Genetic tagging technology was used by Deb and his colleagues to understand the process of calcification within heart tissue. They noticed cardiac fibroblasts in mice getting transformed into bone-forming, osteoblast like cells in response to an injury. Furthermore, they transplanted the cardiac fibroblasts from wounded mice into subcutaneous tissue of healthy mice and observed that the soft tissue got calcified. In a similar way, the team demonstrated the calcification of human cardiac fibroblasts in vitro. The findings were recently published in Cell Stem Cell.

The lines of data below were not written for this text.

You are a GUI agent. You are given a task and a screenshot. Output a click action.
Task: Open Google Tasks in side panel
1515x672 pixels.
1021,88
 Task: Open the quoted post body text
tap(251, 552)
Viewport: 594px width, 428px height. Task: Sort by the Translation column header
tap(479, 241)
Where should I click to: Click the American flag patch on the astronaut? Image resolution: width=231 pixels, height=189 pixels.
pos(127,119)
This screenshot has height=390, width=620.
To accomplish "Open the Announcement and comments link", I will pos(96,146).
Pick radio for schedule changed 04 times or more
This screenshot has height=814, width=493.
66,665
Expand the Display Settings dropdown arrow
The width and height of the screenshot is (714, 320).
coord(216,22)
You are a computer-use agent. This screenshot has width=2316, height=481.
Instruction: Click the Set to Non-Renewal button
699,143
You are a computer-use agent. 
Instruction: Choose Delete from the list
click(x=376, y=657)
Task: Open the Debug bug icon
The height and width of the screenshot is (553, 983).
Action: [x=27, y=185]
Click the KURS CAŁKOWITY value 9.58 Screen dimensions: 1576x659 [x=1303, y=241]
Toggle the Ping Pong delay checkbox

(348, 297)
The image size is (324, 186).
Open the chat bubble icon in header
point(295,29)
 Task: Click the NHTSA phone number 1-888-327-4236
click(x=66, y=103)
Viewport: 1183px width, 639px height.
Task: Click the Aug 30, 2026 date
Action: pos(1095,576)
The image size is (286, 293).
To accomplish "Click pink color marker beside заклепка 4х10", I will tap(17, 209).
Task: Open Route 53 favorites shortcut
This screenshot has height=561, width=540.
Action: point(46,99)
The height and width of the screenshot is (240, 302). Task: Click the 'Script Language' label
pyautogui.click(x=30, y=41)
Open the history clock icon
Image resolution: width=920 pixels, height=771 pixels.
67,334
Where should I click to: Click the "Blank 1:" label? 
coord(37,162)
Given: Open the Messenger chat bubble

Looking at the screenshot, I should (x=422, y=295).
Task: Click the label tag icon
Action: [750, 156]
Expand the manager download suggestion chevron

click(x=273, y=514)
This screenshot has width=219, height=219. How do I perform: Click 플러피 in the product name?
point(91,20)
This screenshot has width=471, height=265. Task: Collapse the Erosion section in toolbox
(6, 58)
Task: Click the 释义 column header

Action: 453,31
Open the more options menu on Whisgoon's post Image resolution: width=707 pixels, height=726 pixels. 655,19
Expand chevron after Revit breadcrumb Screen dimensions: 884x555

Further, the emphasis is on how this condition may be reversed or alleviated. The prime target for this investigation is ENPP1 (Ectonucleotide Pyrophosphatase/Phosphodiesterase 1), an enzyme that is over expressed by cardiac fibroblasts following an injury. Injection of ENPP1 inhibitors prior to injury resulted in reduction of calcification process by about 50 %
In particular, injection of etidronate, a drug that increases the bone mineral density, has shown most promising results with no measurable calcification following injury. This research lays a strong foundation for future research in this aspect of physiology. Deb says: “We now want to see whether this is a common pathway to calcification regardless of etiology and if what we found can be broadly applied to tissues across the body.”
Currently, the team is focusing on discovering other small molecules that alleviate or prevent calcification in blood vessels. Since ENPP1 is only efficient prior to injury, there is need to search for molecules that can be effective following an injury.